SOURCE EXTRACT Start Marker

ILO: Pandemic caused 26-million job loss in Latin America, Caribbean

A crowded Charlotte Street in Port of Spain. Photo by Roger Jacob
A crowded Charlotte Street in Port of Spain. Photo by Roger Jacob

The International Labour Organisation (ILO) said on Thursday the Latin American and Caribbean region lost 26 million jobs as a result of the covid19 pandemic.

A study released by the ILO revealed new waves of infections and slow vaccination processes have aggravated unemployment at the beginning of 2021.

Vinícius Pinheiro, ILO regional director, said: "The search for a better normality will require ambitious actions to recover from the setbacks in the world of work."

By the end of 2020, the region's average occupancy rate had dropped from 57.4 to 51.7 per cent, a sharp drop that is equivalent to the loss of around 26 million jobs.

In the region, 63 per cent of those over 15 participated in economic activity in 2019, before the pandemic, according to the Economic Commission for Latin America and the Caribbean, and about half of all of them in the informal sector.

Now the ILO, in its study,Transiting the Labour Crisis through the Pandemic: Towards a People-centred Job Recovery, estimates that the participation rate fell to 58 per cent in 2020.

Roxana Maurizio, a specialist in labour economics at the ILO, warned that in 2021 "there could be a significant increase in the unemployment rate, when the millions of people who had stopped participating in the labour force return to the work."

Pinheiro said despite the adversities "measures must be taken and consensus reached so that 2021 is the year of vaccination and economic recovery, with the generation of more and better jobs.

“In the search for recovery, it will be unavoidable to address the pre-existing conditions in the region, which are key to understanding why the impact of the pandemic on employment was so strong. Many of the challenges that we had before are still in force, although now they are more urgent.”

SOURCE EXTRACT End Marker
DATA Start Marker

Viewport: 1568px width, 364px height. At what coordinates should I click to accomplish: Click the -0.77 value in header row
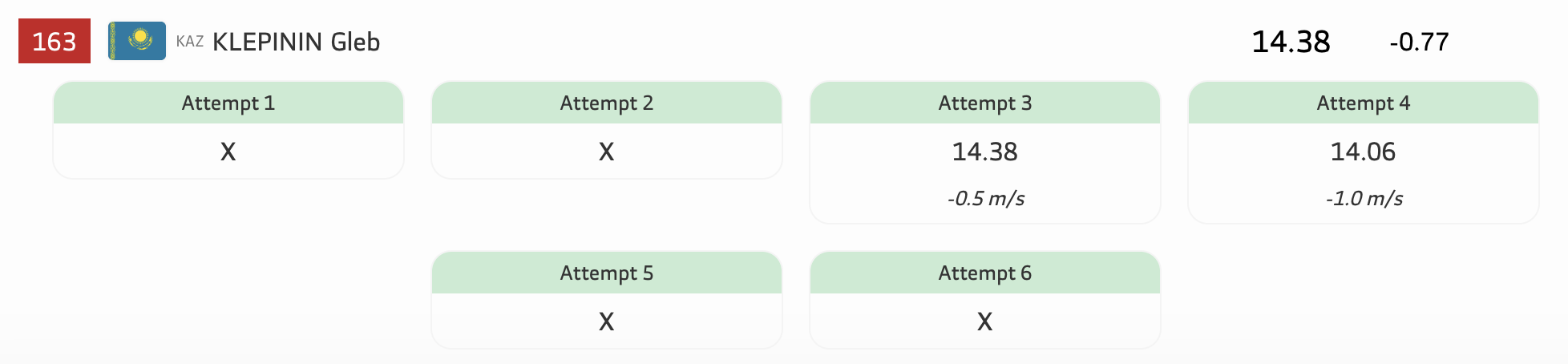[x=1420, y=42]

DATA End Marker

* [WORK ORDER 1] Rewrite a passage of the ILO article on pandemic job losses, substituting "unregulated sector" for "informal sector". Begin at the words "In the region, 63" and stop after "cent in 2020.".
* [WORK ORDER 2] Resume the ILO article on pandemic job losses, starting right after its last sentence.

* [ANSWER BOX 1]
In the region, 63 per cent of those over 15 participated in economic activity in 2019, before the pandemic, according to the Economic Commission for Latin America and the Caribbean, and about half of all of them in the unregulated sector.

Now the ILO, in its study,Transiting the Labour Crisis through the Pandemic: Towards a People-centred Job Recovery, estimates that the participation rate fell to 58 per cent in 2020.

* [ANSWER BOX 2]
Among those challenges, he highlighted the high informality, reduced fiscal spaces, persistent inequality, low productivity and little coverage of social protection.

Pnheiro said: "To that is added child labour and forced labour, they are part of the pending issues in the region."

In addition to the jobs lost, the region experienced a sharp contraction in hours worked – 16.2 per cent versus the world average of 8.8 per cent – as well as a reduction in labour income, which represents 80 per cent of the total obtained by people in Latin America and the Caribbean.

"The formal job deficit will probably be more evident for young workers, women and adults with lower qualifications, groups that structurally exhibit greater difficulties to insert into a formal position," said Maurizio.

The ILO proposes as pillars for recovery: atimulating the economy and employment, supporting businesses, jobs and income, protecting workers in the workplace, and engaging in social dialogue when seeking solutions.

The ILO report concludes, "The prospects for economic recovery for 2021 are modest and still very uncertain, so expectations about a possible reversal of the critical situation in the labour market should be very cautious."